You Am I is a band that you'll fall in love with instantly, then spend countless hours debating about in your mind: Is this music as good as it seems, or does it merely remind us of rock's young and innocent days? What is the value of a band that so skillfully re-creates the vibe of great recordings, when those recordings are still in print? You can try building a case against such retro aesthetics, but eventually you'll succumb. A mere band can be resisted, but You Am I is a walking Poptopia festival.

--Gilbert Garcia

Various artists
Tibetan Freedom Concert
(Grand Royal/Capitol Records)

"More people should take the time to know what's going on in the world before it becomes a cool thing to do. The plight of the Tibetan people has been going on for years now."

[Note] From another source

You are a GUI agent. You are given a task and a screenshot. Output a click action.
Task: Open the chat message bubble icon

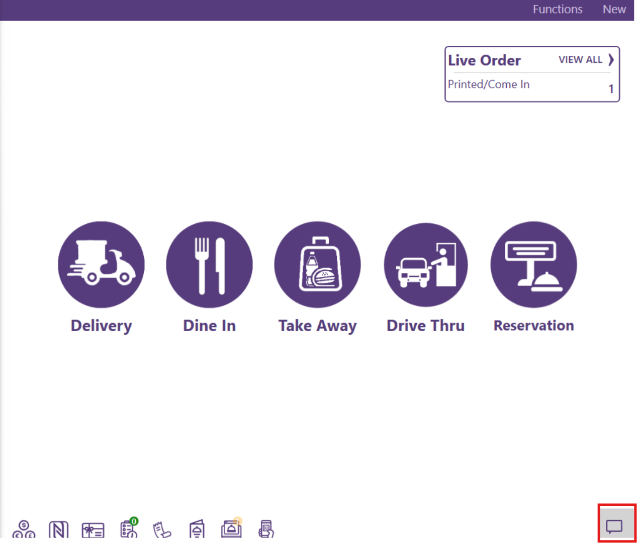pos(614,526)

With those words in the liner notes, "edutainment" godfather KRS-1 sums up the fundamental shortcoming of the Tibetan Freedom Concerts (organized by Beastie Boy Adam Yauch at San Francisco's Golden Gate Park in 1996 and New York's Randall's Island in 1997). The cause itself is beyond worthy, but other than the money earned to support the Milarepa Fund, a nonprofit organization started by Yauch to educate people about the ongoing injustices perpetrated by the government of China on the people of Tibet (more than a million Tibetans killed, mass sterilization and environmental rape), the question is whether the kids who attended the shows and who buy this CD give a shit enough to take action after the fact.

The concerts and CDs are intended to "encourage people to disassociate themselves from the violence perpetuated by the current system of global economics." In other words, look at how many products you purchase that bear the words "Made in China." China's president, Jiang Zemin, recently visited Washington, D.C., to discuss the U.S. and China's solid yet still burgeoning economic relationship. Human rights were a minor issue; across the street from the White House in Lafayette Park, a group of demonstrators, including Yauch, Richard Gere and Fugazi's Ian MacKaye, protested Zemin's visit.

So we know the kids will buy the CDs to get their Vedder/Alanis/U2/Pavement fix, but will they really pay attention to where the products they buy are manufactured? Buddhists and non-Buddhists sympathetic to the plight of the Tibetans pray that they will.

Musically, the CDs are hit and miss--Blur wins the Brit-pop wars with its eclectic "Beetlebum," which makes Noel Gallagher's lackluster acoustic solo version of Oasis' "Cast No Shadow" hardly noticeable.

Pavement offers an uninspired yawner (as seems typical of Pavement lately), "Type Slowly." Sonic Youth's noisy (obviously) "Wildflower" hits high on the rock meter, but hardly makes up for the lack of good rock tracks on the discs. All the alterna-schlock chart toppers are here--Alanis Morissette, U2, Foo Fighters, Stipe and Mills of R.E.M., the Bosstones. If you don't know their M.O. by now, I'm not gonna be the one to describe it; be blissful in your ignorance.

Genre-wise, hip-hop has the upper hand on this collection. KRS-1, De La Soul, A Tribe Called Quest and the Beastie Boys all drop bombs worthy of the cause. Dub master Lee "Scratch" Perry outdoes himself with "Heads of Government," and Cibo Matto busts out the impeccably deranged trip-hop "Birthday Cake" (featuring Sean Lennon, and the Blues Explosion's Russell Simins). The only hip-hop fluff job comes from the Fugees' weak "Fu Gee La."

Altogether the collection is an accurate document of a myriad of artists convened to further an important cause. This in itself is a worthy enough endorsement of the discs; anyone can find at least one song he or she digs, and the profits go to battle one of the world's major human-rights atrocities.

So, where were your shoes manufactured?